EP52A-06:
Controls on the abruptness of gravel-sand transitions

Friday, 19 December 2014: 11:35 AM
Jeremy G Venditti1, Michael A Church2, Michael P Lamb3, Natalia Domarad1 and Colin D Rennie4, (1)Simon Fraser University, Burnaby, BC, Canada, (2)University of British Columbia, Vancouver, BC, Canada, (3)California Institute of Technology, Pasadena, CA, United States, (4)University of Ottawa, Ottawa, ON, Canada
Abstract:
As gravel-bedded rivers fine downstream, they characteristically exhibit an abrupt transition from gravel- to sand-bed. This is the only abrupt transition in grain-size that occurs in the fluvial system and has attracted considerable attention. A number of competing theories have been proposed to account for the abruptness of the transition, including base-level control, attrition of ~10mm gravel to produce sand, and sediment sorting processes. The prevailing theory for the emergence of abrupt transitions is size selective sorting of bimodal sediment wherein gravel deposits due to downstream declining shear stress, fining the bedload until a sand-bed emerges. We explored this hypothesis by examining grain-size, shear stress, gravel mobility and sand suspension thresholds through the gravel-sand transition (GST) of the Fraser River, British Columbia. The Fraser GST is an arrested gravel wedge with patches of gravel downstream of the wedge forming a diffuse extension. There is an abrupt change in bed slope through the transition that leads to an abrupt change in shear stress. The GST, bed-slope change and backwater caused by the ocean are all coincident spatially, which enhances the sharpness of the GST. Interestingly, the bimodal reach of the river occurs downstream of the GST and exhibits no downstream gradients in shear stress, suspended sediment flux, gravel mobility or sand suspension thresholds. This calls into question the prevailing theory for the emergence of an abrupt GST by size selective sorting. We provide evidence, both empirical and theoretical, that suggests the emergence of an abrupt GST is caused by rapid deposition of sand when fine gravel deposits.
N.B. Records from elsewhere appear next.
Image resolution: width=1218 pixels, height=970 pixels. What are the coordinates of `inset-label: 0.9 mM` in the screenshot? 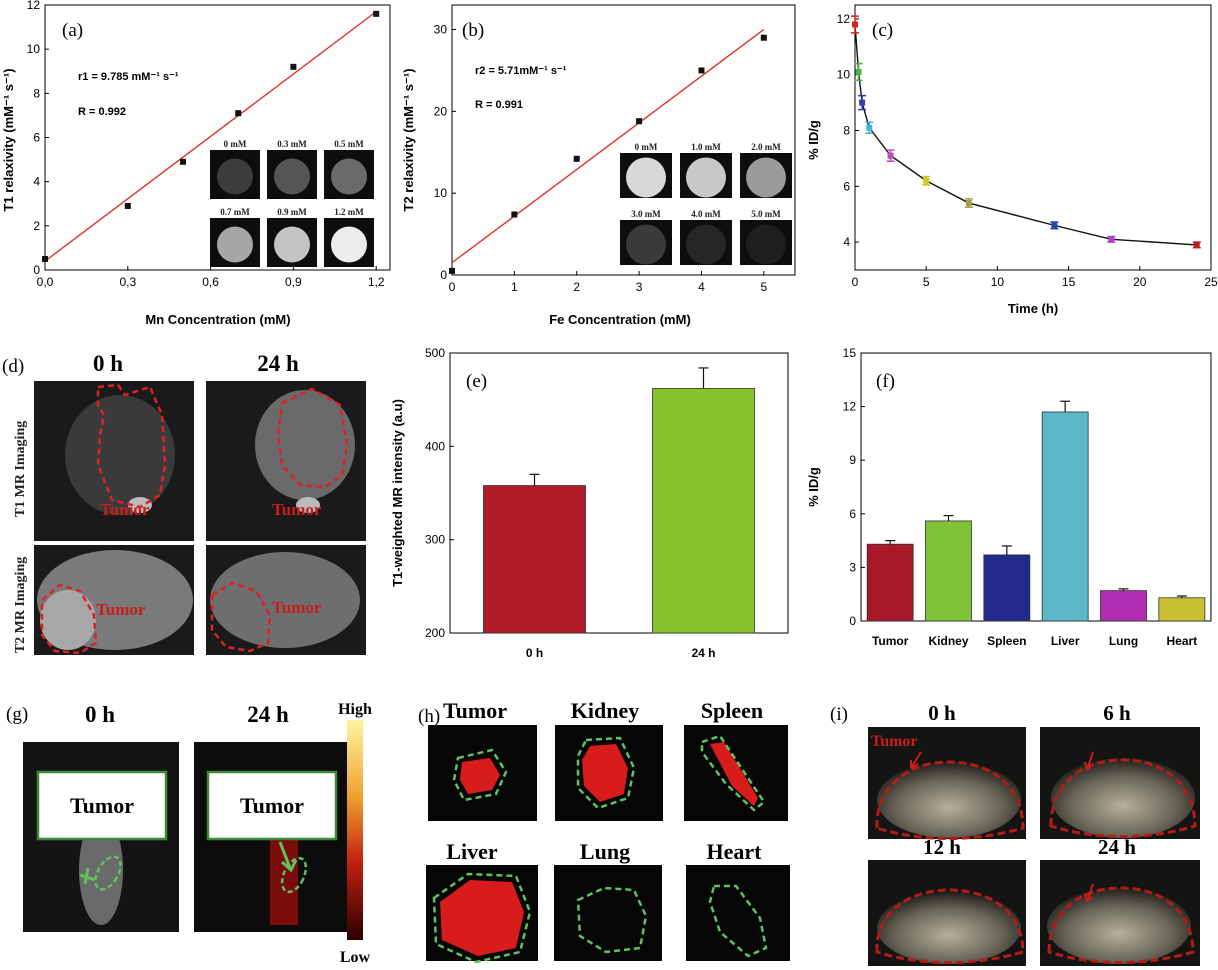 It's located at (292, 212).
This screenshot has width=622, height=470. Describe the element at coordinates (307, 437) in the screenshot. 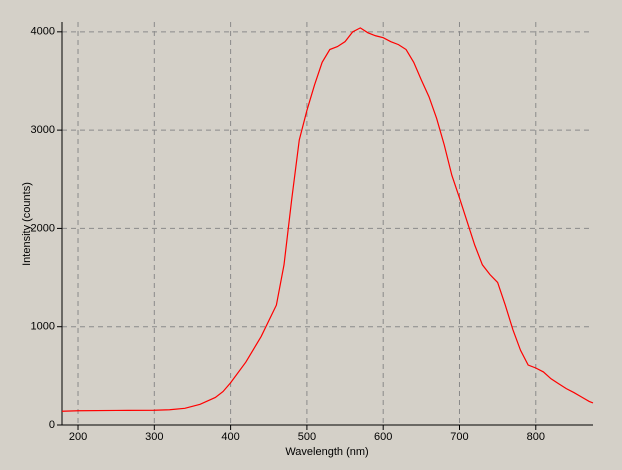

I see `x-tick-label: 500` at that location.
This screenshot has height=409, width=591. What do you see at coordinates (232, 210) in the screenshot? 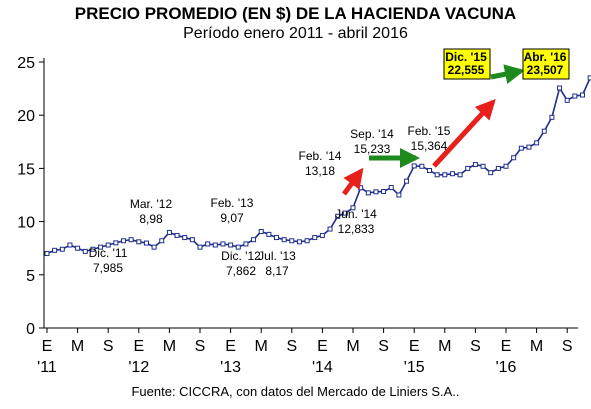
I see `annotation-label: Feb. '139,07` at bounding box center [232, 210].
We argue that the emergence of gravel-sand transitions is a consequence of gravel-bedded rivers adopting a steeper slope than sand-bedded rivers. The abruptness arises because the bed slope required to convey the gravel load fixes the distal location of a terminal gravel wedge, and once the river has lost the capacity to carry the gravel mixture, the river adopts the lower slope required to pass the sand load. Progressive downstream fining of a gravel-sand mixture is not a necessary condition for the emergence of a gravel-sand transition.